The answer must be every line from the entries below that includes "panel".

━━━ DATA EXTRACT

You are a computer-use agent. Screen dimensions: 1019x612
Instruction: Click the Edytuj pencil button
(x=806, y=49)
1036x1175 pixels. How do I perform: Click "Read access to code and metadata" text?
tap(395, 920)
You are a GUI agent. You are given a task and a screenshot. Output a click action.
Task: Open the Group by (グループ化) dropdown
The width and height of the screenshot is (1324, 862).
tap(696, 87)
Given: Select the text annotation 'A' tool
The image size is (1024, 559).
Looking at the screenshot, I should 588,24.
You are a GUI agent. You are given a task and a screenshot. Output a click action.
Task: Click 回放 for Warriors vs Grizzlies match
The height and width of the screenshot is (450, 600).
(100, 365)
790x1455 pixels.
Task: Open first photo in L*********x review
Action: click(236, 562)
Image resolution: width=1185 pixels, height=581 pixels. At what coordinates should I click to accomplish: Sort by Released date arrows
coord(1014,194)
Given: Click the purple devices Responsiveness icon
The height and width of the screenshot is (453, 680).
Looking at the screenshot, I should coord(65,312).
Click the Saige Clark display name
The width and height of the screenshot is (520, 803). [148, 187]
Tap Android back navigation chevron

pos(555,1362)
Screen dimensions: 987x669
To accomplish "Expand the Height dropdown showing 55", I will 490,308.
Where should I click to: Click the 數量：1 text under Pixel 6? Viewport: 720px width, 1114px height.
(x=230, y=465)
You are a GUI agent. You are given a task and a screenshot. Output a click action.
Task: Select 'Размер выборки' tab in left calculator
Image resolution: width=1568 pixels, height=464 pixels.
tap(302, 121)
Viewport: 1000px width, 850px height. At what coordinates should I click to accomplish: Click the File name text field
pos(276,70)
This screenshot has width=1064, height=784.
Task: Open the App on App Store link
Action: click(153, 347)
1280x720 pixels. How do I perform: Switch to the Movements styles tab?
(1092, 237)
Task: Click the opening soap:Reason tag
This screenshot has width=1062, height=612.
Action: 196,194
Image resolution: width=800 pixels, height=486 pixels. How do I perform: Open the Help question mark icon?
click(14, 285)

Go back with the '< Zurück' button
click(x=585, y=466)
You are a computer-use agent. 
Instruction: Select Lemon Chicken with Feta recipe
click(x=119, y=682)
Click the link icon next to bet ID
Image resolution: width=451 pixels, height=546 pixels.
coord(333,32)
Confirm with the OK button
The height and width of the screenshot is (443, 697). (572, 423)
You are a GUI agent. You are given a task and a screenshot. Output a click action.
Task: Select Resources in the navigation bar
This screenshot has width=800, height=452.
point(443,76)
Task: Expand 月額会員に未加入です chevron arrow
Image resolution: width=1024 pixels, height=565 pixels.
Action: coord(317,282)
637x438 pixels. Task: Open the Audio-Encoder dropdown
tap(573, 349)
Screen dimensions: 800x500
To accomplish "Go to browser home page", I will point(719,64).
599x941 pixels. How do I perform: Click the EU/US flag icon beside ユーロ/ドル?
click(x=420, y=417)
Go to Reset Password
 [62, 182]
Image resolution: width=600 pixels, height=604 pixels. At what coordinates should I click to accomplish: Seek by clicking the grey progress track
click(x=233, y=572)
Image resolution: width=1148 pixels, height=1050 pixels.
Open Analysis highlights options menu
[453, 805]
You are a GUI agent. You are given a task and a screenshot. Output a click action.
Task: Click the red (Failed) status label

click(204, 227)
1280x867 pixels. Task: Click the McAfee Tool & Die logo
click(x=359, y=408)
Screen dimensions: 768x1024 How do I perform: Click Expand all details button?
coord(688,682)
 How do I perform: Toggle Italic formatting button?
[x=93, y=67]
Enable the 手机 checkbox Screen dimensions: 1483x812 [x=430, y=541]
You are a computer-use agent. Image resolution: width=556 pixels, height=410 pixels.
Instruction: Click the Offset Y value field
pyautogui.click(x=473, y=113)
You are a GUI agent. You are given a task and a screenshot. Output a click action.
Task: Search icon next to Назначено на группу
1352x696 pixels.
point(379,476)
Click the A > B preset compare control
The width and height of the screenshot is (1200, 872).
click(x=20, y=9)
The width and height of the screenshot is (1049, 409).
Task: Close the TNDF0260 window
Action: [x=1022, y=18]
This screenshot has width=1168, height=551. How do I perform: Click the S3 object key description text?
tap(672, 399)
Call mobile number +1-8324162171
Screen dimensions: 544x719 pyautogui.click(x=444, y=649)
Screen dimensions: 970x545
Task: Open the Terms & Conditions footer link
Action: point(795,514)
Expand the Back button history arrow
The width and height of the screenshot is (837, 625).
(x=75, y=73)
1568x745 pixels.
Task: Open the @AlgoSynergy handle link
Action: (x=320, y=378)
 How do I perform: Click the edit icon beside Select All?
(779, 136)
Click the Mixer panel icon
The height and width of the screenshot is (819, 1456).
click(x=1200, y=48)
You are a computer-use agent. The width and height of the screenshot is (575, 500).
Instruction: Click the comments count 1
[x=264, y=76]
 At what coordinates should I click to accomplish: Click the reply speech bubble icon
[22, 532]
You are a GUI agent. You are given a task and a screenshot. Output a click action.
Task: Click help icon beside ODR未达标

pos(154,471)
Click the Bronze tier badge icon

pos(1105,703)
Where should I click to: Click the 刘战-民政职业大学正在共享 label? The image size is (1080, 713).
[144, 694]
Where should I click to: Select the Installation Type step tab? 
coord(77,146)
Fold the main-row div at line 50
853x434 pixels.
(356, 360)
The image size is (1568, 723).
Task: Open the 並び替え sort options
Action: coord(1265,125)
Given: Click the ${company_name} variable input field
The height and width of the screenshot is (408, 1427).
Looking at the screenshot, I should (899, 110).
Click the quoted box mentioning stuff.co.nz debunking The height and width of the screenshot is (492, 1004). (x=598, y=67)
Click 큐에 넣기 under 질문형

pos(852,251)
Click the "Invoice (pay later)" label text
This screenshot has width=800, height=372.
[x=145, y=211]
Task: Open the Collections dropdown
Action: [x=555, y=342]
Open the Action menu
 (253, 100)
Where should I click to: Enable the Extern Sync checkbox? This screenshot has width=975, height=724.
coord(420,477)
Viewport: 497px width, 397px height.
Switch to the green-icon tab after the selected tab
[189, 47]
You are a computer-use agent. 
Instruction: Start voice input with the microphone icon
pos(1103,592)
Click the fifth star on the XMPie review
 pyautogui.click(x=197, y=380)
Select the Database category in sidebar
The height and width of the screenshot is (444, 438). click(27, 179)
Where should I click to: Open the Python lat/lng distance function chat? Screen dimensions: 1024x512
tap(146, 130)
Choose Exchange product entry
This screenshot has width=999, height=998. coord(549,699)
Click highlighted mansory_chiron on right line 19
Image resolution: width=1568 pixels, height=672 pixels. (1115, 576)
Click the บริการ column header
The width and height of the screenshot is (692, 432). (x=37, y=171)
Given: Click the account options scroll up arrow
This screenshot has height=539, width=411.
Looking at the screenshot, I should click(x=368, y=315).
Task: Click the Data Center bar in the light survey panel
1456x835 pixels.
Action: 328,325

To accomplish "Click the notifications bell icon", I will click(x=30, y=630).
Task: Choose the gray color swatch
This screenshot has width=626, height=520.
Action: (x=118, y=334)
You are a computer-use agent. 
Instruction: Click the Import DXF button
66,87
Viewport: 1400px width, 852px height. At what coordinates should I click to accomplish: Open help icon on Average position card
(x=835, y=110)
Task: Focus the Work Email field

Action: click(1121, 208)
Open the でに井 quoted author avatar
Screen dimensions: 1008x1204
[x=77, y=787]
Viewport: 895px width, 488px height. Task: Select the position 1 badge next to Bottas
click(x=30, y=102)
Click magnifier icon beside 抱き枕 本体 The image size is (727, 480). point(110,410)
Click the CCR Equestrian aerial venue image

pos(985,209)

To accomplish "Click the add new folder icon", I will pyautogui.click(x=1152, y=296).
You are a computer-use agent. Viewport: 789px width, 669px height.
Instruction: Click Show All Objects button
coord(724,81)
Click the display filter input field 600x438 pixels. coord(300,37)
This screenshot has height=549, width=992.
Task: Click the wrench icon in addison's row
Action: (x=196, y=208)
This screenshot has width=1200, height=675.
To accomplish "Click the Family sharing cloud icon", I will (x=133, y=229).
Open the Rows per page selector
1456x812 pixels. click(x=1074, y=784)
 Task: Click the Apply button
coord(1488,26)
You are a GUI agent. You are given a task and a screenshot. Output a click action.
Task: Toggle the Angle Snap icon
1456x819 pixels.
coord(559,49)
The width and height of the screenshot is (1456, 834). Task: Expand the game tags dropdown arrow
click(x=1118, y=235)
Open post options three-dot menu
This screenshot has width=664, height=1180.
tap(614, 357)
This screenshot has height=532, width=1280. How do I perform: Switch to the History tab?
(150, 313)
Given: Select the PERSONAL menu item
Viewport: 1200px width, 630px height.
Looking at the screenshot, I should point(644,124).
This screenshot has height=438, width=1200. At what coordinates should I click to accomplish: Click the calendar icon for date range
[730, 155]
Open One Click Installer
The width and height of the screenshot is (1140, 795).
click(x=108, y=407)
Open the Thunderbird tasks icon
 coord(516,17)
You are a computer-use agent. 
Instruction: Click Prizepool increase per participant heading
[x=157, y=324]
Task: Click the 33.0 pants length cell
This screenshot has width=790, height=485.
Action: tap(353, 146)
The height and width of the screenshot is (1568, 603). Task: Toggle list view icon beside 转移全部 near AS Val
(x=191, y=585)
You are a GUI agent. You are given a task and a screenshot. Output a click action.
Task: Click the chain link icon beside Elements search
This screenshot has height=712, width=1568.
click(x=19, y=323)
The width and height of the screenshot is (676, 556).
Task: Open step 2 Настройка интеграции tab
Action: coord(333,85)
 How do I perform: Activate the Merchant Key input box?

━━━━━━

OUTPUT
Click the Mixer panel icon
Task: Click the Data Center bar in the light survey panel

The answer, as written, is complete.